公的保険は意外と保障が手厚いことを知ろう

コロナに感染しても医療費の心配はしなくて大丈夫なことがわかりました。とはいえ、これを機に民間の医療保険への加入を検討している人は、まず、民間の医療保険に加入する前に「公的保険」でどれくらいの保障がカバーされるのかを知っておきましょう。というのも、意外に公的保険の保障は手厚いからです。

 

現在、私たちが病院に行って治療を受けたり、薬をもらうにしても、基本的に自己負担は3割。その他に1ヶ月の医療費には自己負担限度額の割合が決められていて、超過分を申請すると還付が受けられる「高額療養費制度」もあります。この制度を使えば、健康保険が適用になる診療については、1ヶ月で多くても9万円程度に抑えることが可能です。

 

例えば、医療費を自己負担分で30万円請求されても、後日請求すれば高額療養費制度で約21万円が戻ってくる仕組みです。対象となる医療費は入院だけではなく、通院であってもOK

 

また、高額な医療費がかかることが想定される場合は、事前に病院に「健康保険限度額適用認定証」を提出しておくといいでしょう。高額な医療費を会計時に立て替える必要はなく、約9万円を払うだけですみます。

 

では、民間の保険に入る必要がないかというと、そうとも言い切れないケースも。貯蓄がない場合にはいざという時に保険金が給付されれば心強いでしょう。また、差額ベッド代や先進医療など、健康保険が適用にならない費用については全額自己負担になるからです。

 

民間の保険は、こうした公的保険では補えない部分がカバーされるので、それに備える意味で加入するのがよいでしょう。

 

最近は医療技術の進展や国民医療費の増大などで入院日数の短期化が進んでいて、「入院保障」中心の医療保険は役に立ちにくい傾向に。
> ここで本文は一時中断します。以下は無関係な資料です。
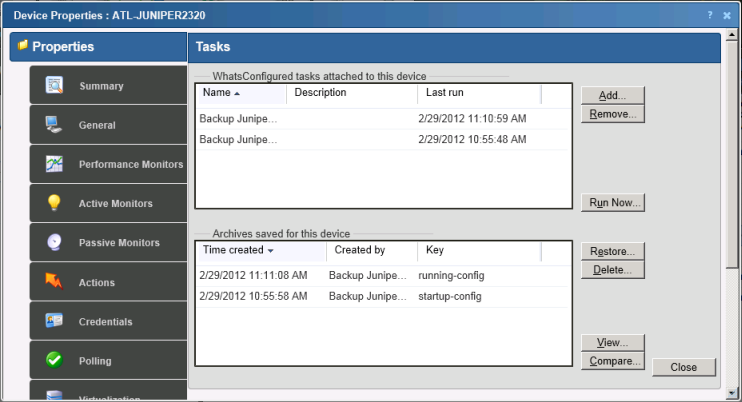Open the Actions icon
Viewport: 742px width, 402px height.
tap(55, 282)
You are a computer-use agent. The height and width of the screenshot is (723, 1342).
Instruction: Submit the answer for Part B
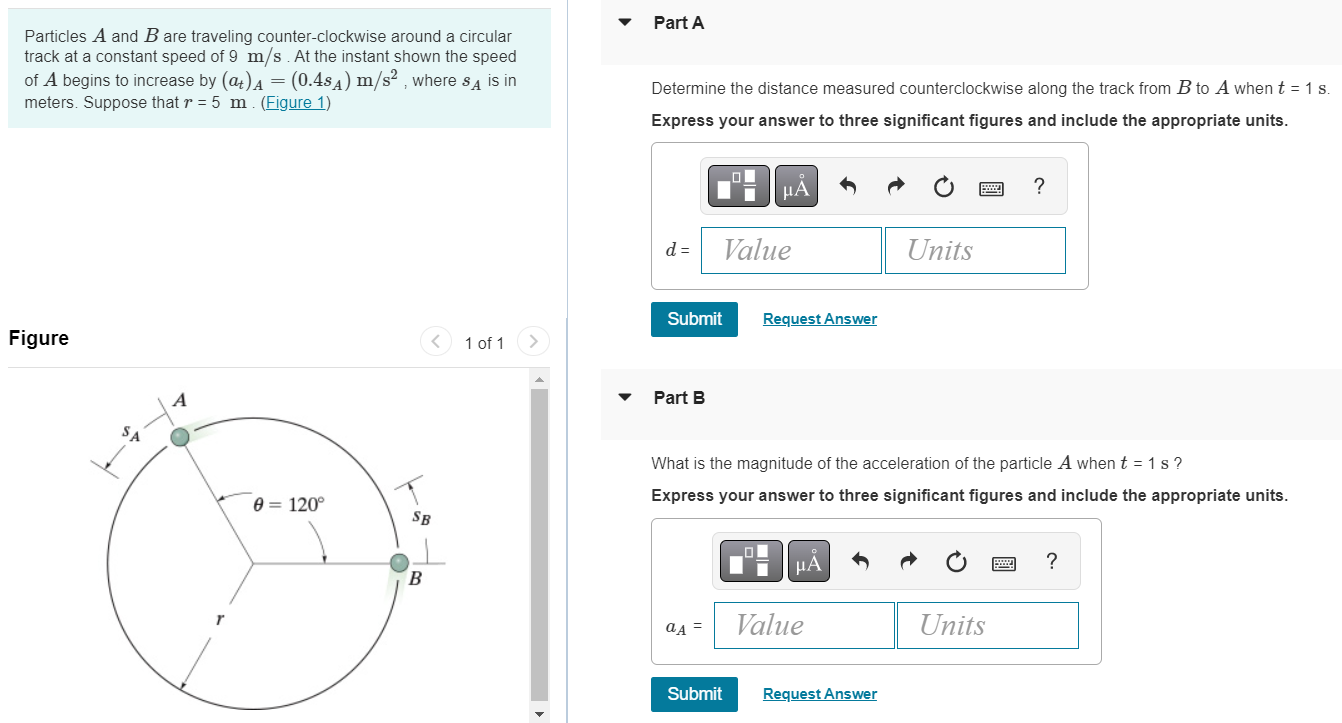694,693
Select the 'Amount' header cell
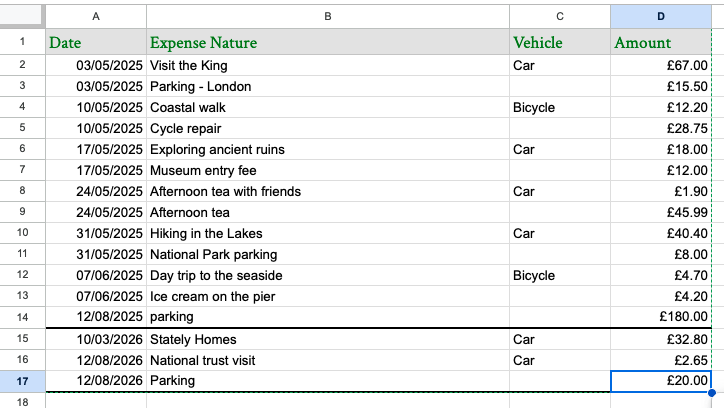724x408 pixels. click(660, 43)
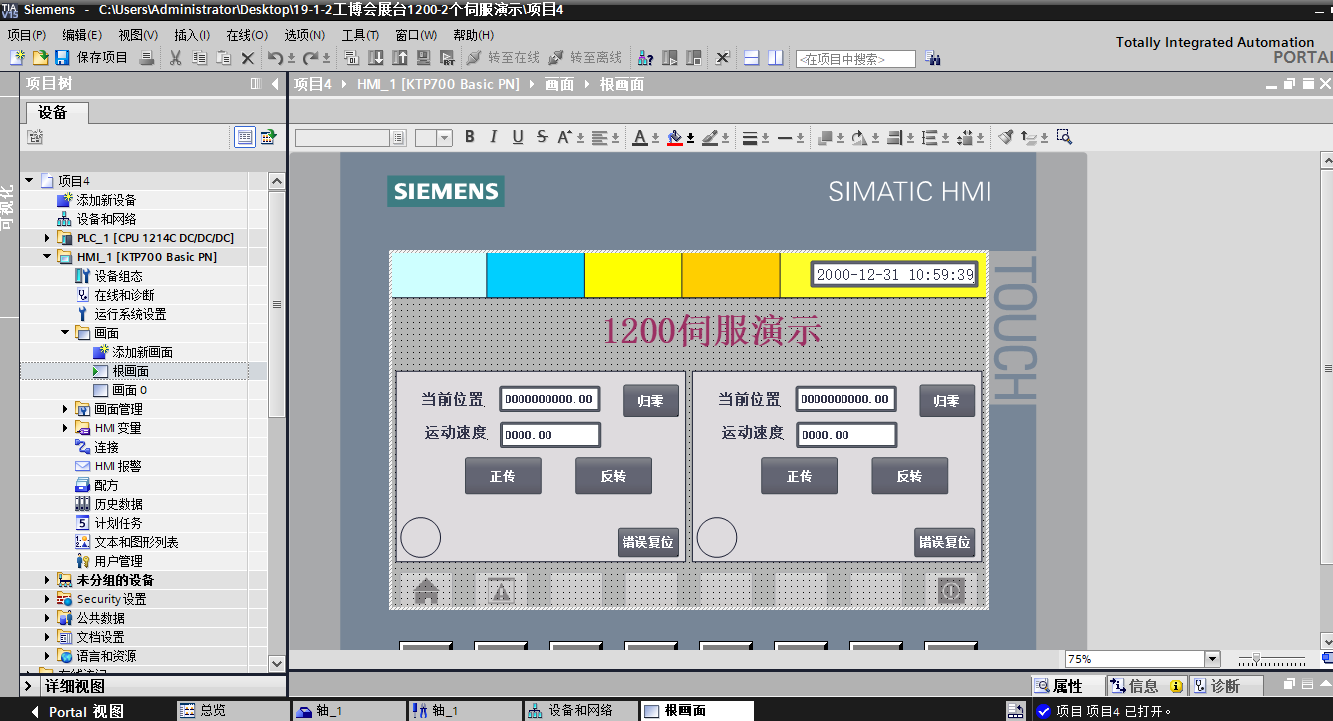Toggle italic text formatting
This screenshot has width=1333, height=721.
click(x=493, y=137)
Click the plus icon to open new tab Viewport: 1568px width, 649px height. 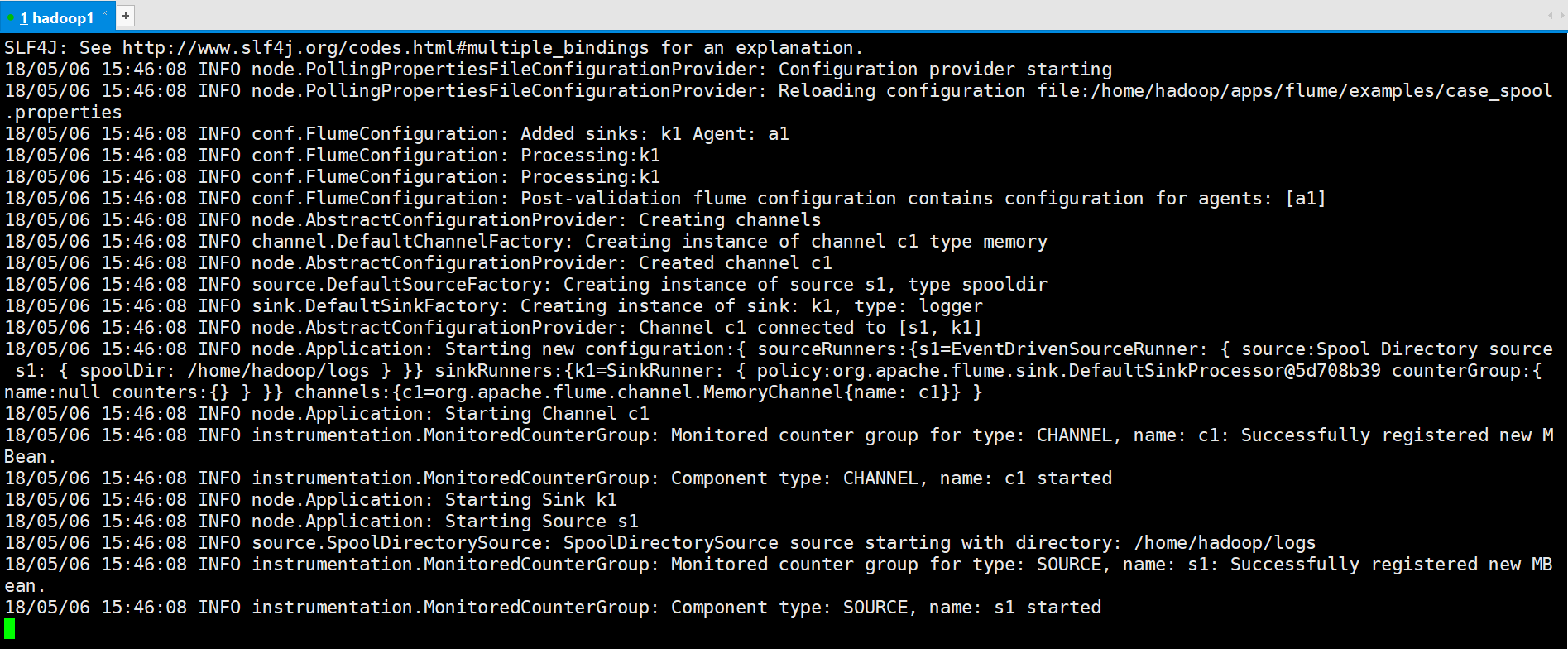[x=124, y=16]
医療保険に加入する場合には、最新の医療技術や通院治療を保障する医療保険かどうか調べた上で、加入するようにしたいですね。

 

今回は、病気・ケガに備える医療保険についてお話しましたが、ひとくちに保険といっても死亡に備える保険や介護に備える保険など、様々な種類があります。大きな保障には保険で備えるという具合に、各家庭の状況に応じて上手に活用しましょう。